**Instruction**
Repeat the records below word for word, starting at the first line and ending with the line that contains "click(727, 70)".

Word and element location data
────────

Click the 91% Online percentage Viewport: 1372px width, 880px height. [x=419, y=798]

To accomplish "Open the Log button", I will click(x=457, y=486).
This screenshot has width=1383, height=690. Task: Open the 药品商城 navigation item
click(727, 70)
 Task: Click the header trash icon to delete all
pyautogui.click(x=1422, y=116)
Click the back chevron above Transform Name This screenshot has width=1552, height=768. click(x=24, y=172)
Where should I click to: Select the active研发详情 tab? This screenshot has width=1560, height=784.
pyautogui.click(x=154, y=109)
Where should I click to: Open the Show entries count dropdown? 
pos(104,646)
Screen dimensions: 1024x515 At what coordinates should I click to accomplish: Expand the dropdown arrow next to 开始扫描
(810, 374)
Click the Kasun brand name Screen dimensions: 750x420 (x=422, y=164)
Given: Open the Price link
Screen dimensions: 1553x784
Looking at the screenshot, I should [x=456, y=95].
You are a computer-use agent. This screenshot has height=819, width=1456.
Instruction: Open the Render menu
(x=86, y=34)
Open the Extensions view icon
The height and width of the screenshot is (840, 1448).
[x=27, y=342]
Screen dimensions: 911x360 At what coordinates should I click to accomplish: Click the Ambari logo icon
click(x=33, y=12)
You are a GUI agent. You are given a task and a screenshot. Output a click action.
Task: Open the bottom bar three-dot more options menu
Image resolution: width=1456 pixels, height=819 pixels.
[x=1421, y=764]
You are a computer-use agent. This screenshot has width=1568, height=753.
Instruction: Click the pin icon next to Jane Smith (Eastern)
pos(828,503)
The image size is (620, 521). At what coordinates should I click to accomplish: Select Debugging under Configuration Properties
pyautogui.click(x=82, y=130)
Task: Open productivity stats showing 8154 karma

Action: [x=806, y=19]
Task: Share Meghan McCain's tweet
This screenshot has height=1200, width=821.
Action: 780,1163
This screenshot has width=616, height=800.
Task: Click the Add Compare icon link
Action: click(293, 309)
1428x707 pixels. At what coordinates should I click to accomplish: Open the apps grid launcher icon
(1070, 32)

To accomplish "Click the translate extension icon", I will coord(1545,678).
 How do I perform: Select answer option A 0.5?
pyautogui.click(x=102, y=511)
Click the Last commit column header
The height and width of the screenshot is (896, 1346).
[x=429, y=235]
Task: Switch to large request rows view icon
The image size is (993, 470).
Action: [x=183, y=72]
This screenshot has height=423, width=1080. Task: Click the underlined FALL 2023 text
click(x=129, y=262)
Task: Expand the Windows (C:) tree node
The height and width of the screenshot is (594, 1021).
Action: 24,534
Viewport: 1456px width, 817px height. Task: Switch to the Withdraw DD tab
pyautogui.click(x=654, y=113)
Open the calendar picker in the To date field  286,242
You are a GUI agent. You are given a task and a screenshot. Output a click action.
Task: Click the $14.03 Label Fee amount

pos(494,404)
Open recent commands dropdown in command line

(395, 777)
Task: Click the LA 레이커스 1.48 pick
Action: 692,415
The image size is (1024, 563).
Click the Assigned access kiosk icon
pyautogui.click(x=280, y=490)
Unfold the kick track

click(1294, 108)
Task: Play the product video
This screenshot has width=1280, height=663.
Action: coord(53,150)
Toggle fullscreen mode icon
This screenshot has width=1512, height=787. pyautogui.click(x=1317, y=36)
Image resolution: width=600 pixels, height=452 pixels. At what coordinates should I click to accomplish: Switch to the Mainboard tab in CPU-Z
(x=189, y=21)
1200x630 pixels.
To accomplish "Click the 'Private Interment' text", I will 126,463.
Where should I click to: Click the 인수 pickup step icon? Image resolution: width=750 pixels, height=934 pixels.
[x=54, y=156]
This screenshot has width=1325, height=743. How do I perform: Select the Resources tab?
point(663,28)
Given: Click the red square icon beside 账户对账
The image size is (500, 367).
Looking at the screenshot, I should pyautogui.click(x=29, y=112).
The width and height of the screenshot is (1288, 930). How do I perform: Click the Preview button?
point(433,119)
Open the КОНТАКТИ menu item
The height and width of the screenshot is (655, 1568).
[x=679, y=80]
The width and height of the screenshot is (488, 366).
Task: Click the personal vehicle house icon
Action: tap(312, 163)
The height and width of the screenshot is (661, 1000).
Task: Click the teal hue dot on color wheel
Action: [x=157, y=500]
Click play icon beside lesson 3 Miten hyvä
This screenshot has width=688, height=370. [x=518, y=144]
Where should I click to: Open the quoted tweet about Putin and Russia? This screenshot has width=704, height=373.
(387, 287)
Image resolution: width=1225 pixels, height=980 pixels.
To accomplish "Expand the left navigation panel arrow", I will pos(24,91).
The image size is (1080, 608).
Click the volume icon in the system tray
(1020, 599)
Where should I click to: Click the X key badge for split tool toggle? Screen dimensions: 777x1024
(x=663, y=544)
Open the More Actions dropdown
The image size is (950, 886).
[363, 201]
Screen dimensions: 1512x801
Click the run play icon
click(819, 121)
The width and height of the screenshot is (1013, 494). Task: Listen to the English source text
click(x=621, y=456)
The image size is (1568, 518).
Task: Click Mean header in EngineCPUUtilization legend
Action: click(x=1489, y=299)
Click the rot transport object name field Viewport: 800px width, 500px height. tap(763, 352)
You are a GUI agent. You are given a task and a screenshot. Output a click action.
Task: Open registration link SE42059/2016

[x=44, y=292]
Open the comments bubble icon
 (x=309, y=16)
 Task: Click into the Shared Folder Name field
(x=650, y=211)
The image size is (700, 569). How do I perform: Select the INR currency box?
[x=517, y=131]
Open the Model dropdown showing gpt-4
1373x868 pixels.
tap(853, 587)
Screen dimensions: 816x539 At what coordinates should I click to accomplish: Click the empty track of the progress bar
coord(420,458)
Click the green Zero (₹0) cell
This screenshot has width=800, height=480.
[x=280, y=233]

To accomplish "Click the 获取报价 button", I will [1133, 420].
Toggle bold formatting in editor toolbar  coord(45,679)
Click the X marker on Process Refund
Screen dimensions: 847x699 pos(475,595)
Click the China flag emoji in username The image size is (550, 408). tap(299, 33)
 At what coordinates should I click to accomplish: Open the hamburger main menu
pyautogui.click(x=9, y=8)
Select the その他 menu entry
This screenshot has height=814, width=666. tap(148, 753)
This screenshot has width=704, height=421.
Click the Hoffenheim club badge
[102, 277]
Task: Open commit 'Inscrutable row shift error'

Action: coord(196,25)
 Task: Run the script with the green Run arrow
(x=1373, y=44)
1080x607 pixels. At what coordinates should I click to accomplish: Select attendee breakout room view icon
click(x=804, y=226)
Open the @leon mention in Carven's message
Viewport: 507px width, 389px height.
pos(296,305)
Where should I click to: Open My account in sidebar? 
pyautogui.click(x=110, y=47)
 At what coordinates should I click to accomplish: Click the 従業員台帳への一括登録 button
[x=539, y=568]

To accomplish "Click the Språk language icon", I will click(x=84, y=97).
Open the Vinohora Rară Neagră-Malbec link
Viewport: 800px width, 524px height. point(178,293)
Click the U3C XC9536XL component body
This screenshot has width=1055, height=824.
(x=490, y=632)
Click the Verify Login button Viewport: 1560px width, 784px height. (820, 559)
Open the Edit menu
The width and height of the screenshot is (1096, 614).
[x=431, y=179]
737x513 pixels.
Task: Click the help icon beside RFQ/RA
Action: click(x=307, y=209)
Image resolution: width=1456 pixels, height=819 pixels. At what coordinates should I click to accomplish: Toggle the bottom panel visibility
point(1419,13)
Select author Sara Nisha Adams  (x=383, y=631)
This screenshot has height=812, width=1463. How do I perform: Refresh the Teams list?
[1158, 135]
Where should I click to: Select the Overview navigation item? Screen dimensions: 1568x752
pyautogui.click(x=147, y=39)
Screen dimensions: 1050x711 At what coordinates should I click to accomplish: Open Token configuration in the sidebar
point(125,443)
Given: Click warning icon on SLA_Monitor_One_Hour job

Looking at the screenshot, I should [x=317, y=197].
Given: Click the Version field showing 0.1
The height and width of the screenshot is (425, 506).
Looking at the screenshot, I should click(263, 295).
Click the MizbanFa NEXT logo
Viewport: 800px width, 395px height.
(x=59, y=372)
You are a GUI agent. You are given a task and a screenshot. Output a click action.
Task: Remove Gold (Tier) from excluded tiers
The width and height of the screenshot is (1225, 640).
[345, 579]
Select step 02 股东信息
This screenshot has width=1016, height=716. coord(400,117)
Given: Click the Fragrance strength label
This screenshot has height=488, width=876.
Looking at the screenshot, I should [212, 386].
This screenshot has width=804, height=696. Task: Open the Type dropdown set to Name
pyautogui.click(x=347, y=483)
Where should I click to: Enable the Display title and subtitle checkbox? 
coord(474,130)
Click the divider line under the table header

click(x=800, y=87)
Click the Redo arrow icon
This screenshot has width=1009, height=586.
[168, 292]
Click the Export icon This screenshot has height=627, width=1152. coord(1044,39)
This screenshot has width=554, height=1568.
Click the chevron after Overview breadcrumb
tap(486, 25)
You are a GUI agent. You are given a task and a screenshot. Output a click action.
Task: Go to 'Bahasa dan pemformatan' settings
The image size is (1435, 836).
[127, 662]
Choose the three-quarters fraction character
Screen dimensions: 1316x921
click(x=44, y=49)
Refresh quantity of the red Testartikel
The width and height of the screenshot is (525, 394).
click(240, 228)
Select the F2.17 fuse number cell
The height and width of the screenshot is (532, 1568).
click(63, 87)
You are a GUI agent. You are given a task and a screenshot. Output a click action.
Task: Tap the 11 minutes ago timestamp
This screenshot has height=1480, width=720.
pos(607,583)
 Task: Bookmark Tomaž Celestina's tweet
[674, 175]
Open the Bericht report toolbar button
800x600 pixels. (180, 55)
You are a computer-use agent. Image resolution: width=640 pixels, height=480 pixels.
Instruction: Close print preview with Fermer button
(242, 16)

────────

**Response for this exercise**
Click the 91% Online percentage Viewport: 1372px width, 880px height. [x=419, y=798]

To accomplish "Open the Log button", I will click(x=457, y=486).
This screenshot has width=1383, height=690. Task: Open the 药品商城 navigation item
click(727, 70)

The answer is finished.